- The exercise: Select every line below that contains the word "header" and reproduce each one in full.

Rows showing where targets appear
* * * * * * * * *

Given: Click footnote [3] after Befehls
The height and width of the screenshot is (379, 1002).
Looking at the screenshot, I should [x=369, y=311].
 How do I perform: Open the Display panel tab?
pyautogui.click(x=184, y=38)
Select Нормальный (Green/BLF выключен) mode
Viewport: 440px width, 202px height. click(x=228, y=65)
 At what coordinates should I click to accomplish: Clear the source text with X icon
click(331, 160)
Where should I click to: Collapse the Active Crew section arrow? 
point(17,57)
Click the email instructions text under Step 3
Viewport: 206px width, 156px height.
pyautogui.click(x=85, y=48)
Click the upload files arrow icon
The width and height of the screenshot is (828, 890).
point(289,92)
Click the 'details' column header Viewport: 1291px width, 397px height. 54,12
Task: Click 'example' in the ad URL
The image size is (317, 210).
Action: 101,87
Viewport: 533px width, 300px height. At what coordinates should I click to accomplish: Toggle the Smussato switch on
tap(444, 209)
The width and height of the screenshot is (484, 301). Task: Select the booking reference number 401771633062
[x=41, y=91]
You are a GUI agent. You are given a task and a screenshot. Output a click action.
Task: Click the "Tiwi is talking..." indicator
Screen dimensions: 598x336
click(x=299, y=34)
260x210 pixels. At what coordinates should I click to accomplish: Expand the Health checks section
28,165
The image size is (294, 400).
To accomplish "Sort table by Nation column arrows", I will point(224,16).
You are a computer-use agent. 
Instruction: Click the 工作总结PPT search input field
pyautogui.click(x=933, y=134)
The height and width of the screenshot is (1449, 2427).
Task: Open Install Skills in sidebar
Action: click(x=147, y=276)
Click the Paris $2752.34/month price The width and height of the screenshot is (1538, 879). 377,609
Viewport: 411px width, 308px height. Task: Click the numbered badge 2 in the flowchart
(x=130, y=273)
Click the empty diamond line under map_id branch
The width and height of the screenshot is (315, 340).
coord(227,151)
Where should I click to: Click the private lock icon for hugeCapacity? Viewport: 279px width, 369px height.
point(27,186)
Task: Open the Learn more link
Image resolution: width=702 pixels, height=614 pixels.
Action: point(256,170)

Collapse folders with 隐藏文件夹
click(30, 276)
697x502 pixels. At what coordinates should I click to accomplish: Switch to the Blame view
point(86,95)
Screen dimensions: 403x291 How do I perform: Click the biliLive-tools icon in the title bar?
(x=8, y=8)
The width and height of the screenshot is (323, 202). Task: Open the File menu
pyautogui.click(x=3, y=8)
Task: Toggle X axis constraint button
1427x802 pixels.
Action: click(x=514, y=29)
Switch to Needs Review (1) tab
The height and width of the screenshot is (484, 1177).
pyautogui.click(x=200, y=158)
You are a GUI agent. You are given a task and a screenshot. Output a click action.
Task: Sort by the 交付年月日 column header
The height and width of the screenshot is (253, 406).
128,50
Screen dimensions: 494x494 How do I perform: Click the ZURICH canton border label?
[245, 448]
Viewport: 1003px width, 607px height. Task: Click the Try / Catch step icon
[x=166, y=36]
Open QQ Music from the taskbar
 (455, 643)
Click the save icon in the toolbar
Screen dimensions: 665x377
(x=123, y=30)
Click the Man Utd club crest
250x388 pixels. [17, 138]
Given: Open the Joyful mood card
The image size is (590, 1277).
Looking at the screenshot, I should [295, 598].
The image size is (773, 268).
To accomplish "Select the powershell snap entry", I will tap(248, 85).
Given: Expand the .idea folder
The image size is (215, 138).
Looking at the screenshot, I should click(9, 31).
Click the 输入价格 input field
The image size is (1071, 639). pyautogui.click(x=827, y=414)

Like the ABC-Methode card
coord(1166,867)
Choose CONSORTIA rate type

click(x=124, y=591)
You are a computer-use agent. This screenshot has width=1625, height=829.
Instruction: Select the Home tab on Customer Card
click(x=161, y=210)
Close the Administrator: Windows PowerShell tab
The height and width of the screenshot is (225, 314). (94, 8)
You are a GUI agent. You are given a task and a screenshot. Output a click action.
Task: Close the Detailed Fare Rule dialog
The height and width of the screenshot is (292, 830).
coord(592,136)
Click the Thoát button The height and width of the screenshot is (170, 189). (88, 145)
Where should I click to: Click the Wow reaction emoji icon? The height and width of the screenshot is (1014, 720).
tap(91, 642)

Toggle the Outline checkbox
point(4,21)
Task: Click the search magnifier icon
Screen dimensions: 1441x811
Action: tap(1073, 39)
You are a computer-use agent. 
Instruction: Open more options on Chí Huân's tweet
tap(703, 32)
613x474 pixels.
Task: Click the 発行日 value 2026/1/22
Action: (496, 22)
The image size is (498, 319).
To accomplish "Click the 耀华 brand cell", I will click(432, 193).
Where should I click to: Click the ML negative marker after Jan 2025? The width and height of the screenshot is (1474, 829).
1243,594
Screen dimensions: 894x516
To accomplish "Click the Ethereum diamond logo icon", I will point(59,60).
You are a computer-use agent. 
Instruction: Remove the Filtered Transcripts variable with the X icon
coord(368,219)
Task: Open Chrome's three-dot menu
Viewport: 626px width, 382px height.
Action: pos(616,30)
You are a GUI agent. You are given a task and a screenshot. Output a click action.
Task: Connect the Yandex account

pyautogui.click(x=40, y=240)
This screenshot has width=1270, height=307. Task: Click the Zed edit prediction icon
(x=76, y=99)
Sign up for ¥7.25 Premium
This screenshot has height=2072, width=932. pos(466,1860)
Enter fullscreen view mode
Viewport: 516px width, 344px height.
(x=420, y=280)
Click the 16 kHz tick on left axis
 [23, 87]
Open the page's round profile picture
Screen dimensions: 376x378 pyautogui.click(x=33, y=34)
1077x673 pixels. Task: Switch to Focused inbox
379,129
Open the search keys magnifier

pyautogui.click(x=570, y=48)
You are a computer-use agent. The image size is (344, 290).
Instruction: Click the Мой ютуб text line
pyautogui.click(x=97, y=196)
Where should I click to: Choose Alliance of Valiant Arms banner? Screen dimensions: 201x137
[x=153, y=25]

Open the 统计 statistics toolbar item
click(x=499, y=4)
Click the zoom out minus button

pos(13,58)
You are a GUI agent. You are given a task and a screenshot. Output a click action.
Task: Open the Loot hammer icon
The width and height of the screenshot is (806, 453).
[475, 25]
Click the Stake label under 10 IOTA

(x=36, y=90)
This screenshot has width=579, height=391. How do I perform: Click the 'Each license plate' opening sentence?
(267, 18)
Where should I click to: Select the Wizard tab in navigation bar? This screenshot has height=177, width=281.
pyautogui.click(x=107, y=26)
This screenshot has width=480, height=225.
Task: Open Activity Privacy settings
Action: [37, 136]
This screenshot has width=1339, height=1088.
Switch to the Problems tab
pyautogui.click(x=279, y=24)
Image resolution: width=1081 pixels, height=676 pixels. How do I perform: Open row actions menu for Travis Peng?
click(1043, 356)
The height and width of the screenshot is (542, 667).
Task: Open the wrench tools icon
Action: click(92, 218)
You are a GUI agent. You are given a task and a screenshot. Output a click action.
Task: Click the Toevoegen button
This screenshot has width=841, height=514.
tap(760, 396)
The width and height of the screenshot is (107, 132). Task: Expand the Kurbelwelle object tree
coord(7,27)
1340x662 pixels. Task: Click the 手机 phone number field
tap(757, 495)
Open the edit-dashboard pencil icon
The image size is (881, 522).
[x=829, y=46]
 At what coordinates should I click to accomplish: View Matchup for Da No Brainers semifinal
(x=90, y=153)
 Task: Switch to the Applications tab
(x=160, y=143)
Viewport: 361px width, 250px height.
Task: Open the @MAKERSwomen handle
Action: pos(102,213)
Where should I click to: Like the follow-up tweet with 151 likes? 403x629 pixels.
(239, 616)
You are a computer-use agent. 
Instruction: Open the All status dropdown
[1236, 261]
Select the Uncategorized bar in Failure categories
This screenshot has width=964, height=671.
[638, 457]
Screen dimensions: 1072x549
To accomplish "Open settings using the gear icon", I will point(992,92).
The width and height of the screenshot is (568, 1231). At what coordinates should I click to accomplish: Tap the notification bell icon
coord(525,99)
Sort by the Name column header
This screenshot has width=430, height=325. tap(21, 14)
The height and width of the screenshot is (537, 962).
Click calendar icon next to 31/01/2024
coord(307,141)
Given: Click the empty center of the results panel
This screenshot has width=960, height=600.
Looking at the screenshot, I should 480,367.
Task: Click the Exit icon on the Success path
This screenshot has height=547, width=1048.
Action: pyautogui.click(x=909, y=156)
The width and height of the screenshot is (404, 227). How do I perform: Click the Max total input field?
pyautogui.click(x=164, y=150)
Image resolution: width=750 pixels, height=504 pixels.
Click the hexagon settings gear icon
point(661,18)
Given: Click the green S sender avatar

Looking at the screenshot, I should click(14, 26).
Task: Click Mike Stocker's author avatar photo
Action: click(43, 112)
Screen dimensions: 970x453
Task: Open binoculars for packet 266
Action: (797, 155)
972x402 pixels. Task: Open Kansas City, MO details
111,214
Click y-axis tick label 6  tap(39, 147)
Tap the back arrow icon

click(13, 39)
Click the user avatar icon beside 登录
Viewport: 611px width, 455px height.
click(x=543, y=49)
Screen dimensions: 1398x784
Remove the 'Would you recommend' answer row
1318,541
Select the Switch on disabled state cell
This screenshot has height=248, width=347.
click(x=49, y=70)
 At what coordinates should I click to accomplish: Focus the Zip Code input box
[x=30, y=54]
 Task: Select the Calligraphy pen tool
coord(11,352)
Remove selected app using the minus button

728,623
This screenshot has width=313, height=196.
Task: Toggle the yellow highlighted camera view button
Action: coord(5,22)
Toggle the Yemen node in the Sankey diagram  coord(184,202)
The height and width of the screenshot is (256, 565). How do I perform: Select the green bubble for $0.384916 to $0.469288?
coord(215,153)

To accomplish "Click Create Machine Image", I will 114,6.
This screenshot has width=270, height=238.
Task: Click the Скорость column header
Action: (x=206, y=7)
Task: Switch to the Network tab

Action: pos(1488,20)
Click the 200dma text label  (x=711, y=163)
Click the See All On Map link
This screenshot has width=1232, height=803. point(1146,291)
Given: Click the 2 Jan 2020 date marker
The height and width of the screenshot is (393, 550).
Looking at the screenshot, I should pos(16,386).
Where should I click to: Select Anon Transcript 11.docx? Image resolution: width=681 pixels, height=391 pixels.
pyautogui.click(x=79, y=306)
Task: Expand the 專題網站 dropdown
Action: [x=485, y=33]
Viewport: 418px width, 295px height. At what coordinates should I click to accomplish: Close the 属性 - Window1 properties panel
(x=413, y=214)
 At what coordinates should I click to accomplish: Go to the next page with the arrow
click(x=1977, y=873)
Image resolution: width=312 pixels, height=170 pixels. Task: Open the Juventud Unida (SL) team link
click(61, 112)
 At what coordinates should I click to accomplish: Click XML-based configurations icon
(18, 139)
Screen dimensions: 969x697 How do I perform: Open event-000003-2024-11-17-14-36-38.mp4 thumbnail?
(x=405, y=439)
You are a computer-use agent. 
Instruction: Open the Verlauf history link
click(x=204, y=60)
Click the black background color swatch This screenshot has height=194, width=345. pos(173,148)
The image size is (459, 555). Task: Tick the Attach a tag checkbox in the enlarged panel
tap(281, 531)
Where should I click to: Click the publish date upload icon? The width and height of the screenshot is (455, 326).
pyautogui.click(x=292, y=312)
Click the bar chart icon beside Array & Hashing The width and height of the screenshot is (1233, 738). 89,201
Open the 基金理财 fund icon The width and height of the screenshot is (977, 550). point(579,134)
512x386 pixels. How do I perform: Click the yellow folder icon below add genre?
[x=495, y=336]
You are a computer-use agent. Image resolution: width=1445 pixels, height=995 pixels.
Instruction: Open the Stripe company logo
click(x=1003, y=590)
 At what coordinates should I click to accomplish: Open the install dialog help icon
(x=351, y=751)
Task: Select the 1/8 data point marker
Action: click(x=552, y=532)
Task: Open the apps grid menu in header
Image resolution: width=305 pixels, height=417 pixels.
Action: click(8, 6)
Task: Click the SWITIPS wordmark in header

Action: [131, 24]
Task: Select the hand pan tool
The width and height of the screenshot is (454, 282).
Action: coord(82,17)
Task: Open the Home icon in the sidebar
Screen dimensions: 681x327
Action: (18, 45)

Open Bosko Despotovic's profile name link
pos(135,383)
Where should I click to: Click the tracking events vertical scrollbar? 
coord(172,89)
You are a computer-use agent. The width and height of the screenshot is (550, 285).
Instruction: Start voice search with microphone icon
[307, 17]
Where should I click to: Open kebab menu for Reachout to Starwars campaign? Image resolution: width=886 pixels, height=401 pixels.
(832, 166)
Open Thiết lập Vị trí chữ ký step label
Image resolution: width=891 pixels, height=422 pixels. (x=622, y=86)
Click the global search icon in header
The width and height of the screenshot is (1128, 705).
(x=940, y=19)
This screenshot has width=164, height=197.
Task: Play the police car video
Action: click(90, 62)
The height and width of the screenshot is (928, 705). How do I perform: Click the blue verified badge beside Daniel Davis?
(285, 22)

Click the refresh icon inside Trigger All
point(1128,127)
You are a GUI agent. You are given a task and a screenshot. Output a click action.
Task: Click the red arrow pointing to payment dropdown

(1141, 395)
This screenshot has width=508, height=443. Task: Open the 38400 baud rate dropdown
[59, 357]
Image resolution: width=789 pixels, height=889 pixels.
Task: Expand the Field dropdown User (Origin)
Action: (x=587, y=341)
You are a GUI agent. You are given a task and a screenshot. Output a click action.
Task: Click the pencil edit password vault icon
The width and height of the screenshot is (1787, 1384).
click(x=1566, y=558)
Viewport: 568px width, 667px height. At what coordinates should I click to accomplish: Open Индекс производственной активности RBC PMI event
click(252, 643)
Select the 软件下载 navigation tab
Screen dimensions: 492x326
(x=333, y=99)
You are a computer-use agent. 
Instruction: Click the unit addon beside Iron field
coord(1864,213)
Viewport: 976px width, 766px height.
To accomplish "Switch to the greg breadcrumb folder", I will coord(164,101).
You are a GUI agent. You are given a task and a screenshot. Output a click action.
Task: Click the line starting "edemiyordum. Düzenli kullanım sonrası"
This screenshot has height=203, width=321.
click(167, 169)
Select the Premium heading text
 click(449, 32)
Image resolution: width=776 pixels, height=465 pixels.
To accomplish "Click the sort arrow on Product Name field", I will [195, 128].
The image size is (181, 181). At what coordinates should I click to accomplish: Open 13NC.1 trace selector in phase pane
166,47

* * * * * * * * *

- Finished exercise:
Click the 'details' column header Viewport: 1291px width, 397px height. 54,12
Task: Sort by the 交付年月日 column header
Sort by the Name column header
Task: Click the Скорость column header
Task: Open the apps grid menu in header
Task: Click the SWITIPS wordmark in header
Click the global search icon in header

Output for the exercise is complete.